- Task: Repeat the entries below exactly, missing none.

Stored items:
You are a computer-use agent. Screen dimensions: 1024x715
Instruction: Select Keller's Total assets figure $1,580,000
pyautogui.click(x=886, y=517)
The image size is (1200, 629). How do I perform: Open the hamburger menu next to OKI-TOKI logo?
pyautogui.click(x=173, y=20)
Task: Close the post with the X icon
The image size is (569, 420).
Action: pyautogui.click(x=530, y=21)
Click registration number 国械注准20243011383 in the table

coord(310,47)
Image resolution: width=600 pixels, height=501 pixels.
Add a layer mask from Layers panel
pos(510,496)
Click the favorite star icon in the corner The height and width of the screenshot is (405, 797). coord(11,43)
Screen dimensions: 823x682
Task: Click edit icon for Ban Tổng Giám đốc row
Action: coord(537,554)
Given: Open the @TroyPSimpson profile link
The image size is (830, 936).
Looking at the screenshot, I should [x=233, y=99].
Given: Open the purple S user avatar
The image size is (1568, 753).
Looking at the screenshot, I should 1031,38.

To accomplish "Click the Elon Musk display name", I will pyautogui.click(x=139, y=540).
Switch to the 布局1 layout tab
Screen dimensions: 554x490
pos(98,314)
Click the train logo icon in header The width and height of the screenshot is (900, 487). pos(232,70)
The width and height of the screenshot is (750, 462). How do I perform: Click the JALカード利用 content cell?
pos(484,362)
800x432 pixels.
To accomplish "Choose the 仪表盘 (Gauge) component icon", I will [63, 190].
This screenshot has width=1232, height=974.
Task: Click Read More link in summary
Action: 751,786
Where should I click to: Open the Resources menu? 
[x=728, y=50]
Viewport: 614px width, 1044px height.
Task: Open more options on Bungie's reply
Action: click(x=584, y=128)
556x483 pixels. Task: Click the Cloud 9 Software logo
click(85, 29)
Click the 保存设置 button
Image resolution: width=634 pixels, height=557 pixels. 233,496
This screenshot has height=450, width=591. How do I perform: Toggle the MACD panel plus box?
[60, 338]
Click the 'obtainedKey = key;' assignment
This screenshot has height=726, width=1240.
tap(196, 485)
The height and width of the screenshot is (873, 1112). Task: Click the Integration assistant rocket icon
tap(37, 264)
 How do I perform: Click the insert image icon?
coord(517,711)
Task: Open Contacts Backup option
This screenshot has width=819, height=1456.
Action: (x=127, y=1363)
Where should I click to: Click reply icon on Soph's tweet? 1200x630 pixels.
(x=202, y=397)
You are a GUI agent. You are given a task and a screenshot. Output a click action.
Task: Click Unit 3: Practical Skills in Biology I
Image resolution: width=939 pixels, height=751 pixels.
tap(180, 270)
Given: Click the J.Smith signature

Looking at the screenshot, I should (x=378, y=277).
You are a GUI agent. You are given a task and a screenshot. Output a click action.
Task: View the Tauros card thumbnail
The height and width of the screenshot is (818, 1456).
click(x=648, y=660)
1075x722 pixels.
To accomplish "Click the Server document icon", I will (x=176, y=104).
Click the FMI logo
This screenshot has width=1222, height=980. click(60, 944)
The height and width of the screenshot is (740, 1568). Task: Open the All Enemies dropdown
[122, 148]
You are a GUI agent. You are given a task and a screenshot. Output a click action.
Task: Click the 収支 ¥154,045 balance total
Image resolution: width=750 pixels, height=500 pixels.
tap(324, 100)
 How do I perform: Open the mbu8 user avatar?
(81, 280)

- Output for this task:
You are a computer-use agent. Screen dimensions: 1024x715
Instruction: Select Keller's Total assets figure $1,580,000
pyautogui.click(x=886, y=517)
The image size is (1200, 629). How do I perform: Open the hamburger menu next to OKI-TOKI logo?
pyautogui.click(x=173, y=20)
Task: Close the post with the X icon
The image size is (569, 420).
Action: pyautogui.click(x=530, y=21)
Click registration number 国械注准20243011383 in the table

coord(310,47)
Image resolution: width=600 pixels, height=501 pixels.
Add a layer mask from Layers panel
pos(510,496)
Click the favorite star icon in the corner The height and width of the screenshot is (405, 797). coord(11,43)
Screen dimensions: 823x682
Task: Click edit icon for Ban Tổng Giám đốc row
Action: coord(537,554)
Given: Open the @TroyPSimpson profile link
The image size is (830, 936).
Looking at the screenshot, I should [x=233, y=99].
Given: Open the purple S user avatar
The image size is (1568, 753).
Looking at the screenshot, I should 1031,38.

To accomplish "Click the Elon Musk display name", I will pyautogui.click(x=139, y=540).
Switch to the 布局1 layout tab
Screen dimensions: 554x490
pos(98,314)
Click the train logo icon in header The width and height of the screenshot is (900, 487). pos(232,70)
The width and height of the screenshot is (750, 462). How do I perform: Click the JALカード利用 content cell?
pos(484,362)
800x432 pixels.
To accomplish "Choose the 仪表盘 (Gauge) component icon", I will [63, 190].
This screenshot has width=1232, height=974.
Task: Click Read More link in summary
Action: 751,786
Where should I click to: Open the Resources menu? 
[x=728, y=50]
Viewport: 614px width, 1044px height.
Task: Open more options on Bungie's reply
Action: click(x=584, y=128)
556x483 pixels. Task: Click the Cloud 9 Software logo
click(85, 29)
Click the 保存设置 button
Image resolution: width=634 pixels, height=557 pixels. 233,496
This screenshot has height=450, width=591. How do I perform: Toggle the MACD panel plus box?
[60, 338]
Click the 'obtainedKey = key;' assignment
This screenshot has height=726, width=1240.
tap(196, 485)
The height and width of the screenshot is (873, 1112). Task: Click the Integration assistant rocket icon
tap(37, 264)
 How do I perform: Click the insert image icon?
coord(517,711)
Task: Open Contacts Backup option
This screenshot has width=819, height=1456.
Action: (x=127, y=1363)
Where should I click to: Click reply icon on Soph's tweet? 1200x630 pixels.
(x=202, y=397)
You are a GUI agent. You are given a task and a screenshot. Output a click action.
Task: Click Unit 3: Practical Skills in Biology I
Image resolution: width=939 pixels, height=751 pixels.
tap(180, 270)
Given: Click the J.Smith signature

Looking at the screenshot, I should (x=378, y=277).
You are a GUI agent. You are given a task and a screenshot. Output a click action.
Task: View the Tauros card thumbnail
The height and width of the screenshot is (818, 1456).
click(x=648, y=660)
1075x722 pixels.
To accomplish "Click the Server document icon", I will (x=176, y=104).
Click the FMI logo
This screenshot has width=1222, height=980. click(60, 944)
The height and width of the screenshot is (740, 1568). Task: Open the All Enemies dropdown
[122, 148]
You are a GUI agent. You are given a task and a screenshot. Output a click action.
Task: Click the 収支 ¥154,045 balance total
Image resolution: width=750 pixels, height=500 pixels.
tap(324, 100)
 How do I perform: Open the mbu8 user avatar?
(81, 280)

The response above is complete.